Beneath this instruction is a listing. Transcribe from it only the stretch from the line with "Click the quarantine cooking keyword" through the line with "The width and height of the screenshot is (1011, 763).", both end lines included, exactly as written.

╭──

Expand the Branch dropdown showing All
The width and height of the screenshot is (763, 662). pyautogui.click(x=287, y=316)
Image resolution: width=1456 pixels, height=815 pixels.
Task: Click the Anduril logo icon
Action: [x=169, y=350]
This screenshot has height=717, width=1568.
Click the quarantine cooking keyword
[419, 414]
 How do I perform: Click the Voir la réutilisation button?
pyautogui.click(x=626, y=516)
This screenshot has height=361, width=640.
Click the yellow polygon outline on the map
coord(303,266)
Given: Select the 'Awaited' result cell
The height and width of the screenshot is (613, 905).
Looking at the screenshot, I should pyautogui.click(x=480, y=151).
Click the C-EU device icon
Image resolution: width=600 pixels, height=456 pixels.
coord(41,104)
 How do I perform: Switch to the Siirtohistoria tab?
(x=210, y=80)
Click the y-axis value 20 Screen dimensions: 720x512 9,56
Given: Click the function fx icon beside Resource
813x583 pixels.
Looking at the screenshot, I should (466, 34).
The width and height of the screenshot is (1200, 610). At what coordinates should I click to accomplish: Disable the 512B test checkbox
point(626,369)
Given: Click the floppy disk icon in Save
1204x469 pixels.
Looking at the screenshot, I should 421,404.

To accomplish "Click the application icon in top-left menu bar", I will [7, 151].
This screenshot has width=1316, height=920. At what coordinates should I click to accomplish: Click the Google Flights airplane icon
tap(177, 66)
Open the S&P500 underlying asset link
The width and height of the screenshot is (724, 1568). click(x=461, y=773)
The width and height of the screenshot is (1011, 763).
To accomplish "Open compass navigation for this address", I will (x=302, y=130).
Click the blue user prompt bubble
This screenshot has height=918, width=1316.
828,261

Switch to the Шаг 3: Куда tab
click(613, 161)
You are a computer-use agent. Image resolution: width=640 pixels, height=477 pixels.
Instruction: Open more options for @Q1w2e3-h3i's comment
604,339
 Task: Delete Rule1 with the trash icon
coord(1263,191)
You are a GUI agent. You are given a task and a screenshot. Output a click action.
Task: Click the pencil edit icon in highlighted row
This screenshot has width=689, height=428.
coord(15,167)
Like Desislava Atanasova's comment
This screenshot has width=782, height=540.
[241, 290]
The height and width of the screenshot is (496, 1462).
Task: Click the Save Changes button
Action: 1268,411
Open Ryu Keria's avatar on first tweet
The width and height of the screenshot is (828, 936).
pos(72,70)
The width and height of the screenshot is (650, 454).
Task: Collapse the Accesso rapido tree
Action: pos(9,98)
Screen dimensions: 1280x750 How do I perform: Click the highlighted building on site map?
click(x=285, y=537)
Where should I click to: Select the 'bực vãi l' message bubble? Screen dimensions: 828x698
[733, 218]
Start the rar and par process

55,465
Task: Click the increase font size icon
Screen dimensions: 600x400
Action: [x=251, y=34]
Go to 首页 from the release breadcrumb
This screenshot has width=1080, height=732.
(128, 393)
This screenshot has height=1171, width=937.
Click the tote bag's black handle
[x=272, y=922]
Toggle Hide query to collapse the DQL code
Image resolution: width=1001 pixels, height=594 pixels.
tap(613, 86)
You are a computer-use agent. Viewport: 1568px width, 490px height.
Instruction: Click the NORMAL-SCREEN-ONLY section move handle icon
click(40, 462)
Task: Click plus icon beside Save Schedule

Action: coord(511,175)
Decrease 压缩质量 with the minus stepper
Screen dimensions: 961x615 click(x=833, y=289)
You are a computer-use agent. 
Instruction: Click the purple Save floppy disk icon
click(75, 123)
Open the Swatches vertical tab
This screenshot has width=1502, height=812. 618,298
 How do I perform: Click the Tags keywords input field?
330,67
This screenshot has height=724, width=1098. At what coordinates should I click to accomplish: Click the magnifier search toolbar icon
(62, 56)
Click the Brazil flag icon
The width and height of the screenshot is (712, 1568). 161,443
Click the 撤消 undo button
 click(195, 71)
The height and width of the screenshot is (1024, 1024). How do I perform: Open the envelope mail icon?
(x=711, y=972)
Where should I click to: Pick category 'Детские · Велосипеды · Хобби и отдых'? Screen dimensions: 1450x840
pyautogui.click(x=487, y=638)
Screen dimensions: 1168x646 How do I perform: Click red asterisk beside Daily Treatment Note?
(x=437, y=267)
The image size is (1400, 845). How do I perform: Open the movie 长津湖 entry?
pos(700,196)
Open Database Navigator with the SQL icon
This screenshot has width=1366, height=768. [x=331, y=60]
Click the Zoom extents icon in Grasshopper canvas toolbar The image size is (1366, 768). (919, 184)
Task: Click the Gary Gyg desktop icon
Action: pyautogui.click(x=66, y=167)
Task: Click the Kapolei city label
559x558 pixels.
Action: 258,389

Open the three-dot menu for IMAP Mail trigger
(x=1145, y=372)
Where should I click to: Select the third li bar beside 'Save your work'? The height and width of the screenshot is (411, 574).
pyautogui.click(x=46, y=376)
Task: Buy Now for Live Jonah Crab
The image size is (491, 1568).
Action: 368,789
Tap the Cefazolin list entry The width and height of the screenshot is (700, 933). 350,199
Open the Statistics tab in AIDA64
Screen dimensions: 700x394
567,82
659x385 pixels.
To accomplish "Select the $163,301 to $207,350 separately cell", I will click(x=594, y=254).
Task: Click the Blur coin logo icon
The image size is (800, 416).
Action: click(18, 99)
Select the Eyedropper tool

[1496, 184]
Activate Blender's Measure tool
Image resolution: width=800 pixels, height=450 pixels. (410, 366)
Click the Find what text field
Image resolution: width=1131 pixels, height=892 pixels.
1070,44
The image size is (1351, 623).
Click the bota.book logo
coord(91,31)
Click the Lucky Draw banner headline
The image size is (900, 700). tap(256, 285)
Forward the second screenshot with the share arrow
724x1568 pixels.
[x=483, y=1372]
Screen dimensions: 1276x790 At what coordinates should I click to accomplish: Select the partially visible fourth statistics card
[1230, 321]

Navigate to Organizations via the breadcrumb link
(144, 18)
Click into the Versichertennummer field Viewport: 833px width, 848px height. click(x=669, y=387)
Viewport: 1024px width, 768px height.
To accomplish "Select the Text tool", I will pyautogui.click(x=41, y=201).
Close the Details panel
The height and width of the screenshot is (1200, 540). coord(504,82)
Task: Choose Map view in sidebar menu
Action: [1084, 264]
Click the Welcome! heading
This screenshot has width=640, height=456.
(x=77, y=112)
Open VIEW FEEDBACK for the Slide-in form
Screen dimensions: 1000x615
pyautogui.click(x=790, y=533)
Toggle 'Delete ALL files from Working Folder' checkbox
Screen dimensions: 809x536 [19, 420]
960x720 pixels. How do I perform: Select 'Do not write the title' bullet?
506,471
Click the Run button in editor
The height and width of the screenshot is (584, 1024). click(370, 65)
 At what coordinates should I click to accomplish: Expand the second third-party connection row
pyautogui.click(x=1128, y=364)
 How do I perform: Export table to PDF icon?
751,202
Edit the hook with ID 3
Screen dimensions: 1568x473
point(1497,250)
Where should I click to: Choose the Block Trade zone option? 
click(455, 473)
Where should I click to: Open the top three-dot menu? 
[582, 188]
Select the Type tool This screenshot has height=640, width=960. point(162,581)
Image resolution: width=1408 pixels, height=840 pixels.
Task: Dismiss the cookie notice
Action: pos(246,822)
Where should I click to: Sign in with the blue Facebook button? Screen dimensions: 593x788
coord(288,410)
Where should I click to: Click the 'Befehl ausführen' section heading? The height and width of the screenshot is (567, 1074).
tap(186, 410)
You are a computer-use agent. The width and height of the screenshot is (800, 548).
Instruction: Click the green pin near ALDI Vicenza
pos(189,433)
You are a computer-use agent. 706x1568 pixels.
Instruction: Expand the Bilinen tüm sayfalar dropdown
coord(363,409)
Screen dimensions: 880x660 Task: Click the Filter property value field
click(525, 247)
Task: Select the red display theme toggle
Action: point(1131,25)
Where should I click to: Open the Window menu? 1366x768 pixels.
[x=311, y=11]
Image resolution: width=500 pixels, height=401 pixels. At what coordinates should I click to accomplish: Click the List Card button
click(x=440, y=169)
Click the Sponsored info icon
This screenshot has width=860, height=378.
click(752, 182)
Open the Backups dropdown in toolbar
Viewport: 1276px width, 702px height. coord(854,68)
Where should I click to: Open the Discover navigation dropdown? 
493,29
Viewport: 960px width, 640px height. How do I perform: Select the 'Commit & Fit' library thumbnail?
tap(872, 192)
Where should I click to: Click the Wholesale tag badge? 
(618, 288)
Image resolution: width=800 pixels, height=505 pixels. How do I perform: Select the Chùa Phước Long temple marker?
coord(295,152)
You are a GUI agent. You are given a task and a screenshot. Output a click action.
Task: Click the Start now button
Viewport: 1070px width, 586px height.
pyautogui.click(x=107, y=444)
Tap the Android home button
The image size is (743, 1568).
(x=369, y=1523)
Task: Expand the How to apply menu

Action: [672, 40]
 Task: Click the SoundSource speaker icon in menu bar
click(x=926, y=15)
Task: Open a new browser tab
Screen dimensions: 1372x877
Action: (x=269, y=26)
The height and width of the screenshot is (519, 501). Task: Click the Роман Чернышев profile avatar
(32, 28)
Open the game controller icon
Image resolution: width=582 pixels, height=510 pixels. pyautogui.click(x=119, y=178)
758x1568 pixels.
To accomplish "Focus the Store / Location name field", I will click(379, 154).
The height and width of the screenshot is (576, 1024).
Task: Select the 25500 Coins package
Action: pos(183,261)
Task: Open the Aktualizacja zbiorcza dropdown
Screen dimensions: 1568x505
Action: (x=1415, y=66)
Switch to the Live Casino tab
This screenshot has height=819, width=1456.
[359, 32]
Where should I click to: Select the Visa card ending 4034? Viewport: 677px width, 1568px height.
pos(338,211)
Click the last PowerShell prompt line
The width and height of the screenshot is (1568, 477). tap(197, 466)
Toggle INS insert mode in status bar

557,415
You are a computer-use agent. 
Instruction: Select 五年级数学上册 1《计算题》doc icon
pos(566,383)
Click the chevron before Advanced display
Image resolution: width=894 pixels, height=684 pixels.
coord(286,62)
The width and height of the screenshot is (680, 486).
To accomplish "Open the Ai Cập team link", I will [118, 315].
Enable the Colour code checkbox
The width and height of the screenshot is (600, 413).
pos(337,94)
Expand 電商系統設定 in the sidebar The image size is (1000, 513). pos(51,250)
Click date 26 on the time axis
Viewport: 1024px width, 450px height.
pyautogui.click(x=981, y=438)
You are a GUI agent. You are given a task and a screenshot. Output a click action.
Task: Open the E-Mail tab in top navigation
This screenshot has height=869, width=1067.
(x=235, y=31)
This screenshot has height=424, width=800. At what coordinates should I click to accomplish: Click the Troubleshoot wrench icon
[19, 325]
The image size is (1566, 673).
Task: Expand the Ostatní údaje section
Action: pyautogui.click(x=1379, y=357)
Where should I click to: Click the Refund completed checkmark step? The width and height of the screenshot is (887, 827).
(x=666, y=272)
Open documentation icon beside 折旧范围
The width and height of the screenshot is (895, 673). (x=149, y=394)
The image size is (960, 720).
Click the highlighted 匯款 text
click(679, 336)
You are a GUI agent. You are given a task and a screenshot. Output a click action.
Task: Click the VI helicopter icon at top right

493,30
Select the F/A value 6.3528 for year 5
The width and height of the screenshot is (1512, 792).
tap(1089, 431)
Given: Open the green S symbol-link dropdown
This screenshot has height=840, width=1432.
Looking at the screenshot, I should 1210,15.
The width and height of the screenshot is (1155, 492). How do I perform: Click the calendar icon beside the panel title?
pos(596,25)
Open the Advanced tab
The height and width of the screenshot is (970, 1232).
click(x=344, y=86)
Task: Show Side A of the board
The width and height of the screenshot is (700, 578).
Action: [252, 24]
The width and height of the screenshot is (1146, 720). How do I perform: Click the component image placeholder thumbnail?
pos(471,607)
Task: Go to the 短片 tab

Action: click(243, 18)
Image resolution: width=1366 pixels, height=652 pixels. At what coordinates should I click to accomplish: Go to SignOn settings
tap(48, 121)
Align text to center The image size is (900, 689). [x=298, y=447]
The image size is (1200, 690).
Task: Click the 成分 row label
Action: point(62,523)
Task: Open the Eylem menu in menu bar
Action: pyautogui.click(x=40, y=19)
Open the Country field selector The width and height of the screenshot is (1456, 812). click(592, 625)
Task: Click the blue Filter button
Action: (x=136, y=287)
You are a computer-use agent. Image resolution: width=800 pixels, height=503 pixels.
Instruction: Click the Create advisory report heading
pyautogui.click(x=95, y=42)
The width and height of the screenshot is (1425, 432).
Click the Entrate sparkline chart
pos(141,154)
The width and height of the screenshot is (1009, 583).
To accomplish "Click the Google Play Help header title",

╰──

**Result of this task**:
Click the quarantine cooking keyword
[419, 414]
 How do I perform: Click the Voir la réutilisation button?
pyautogui.click(x=626, y=516)
This screenshot has height=361, width=640.
Click the yellow polygon outline on the map
coord(303,266)
Given: Select the 'Awaited' result cell
The height and width of the screenshot is (613, 905).
Looking at the screenshot, I should pyautogui.click(x=480, y=151).
Click the C-EU device icon
Image resolution: width=600 pixels, height=456 pixels.
coord(41,104)
 How do I perform: Switch to the Siirtohistoria tab?
(x=210, y=80)
Click the y-axis value 20 Screen dimensions: 720x512 9,56
Given: Click the function fx icon beside Resource
813x583 pixels.
Looking at the screenshot, I should (466, 34).
The width and height of the screenshot is (1200, 610). At what coordinates should I click to accomplish: Disable the 512B test checkbox
point(626,369)
Given: Click the floppy disk icon in Save
1204x469 pixels.
Looking at the screenshot, I should 421,404.

To accomplish "Click the application icon in top-left menu bar", I will [7, 151].
This screenshot has width=1316, height=920. At what coordinates should I click to accomplish: Click the Google Flights airplane icon
tap(177, 66)
Open the S&P500 underlying asset link
The width and height of the screenshot is (724, 1568). click(x=461, y=773)
The width and height of the screenshot is (1011, 763).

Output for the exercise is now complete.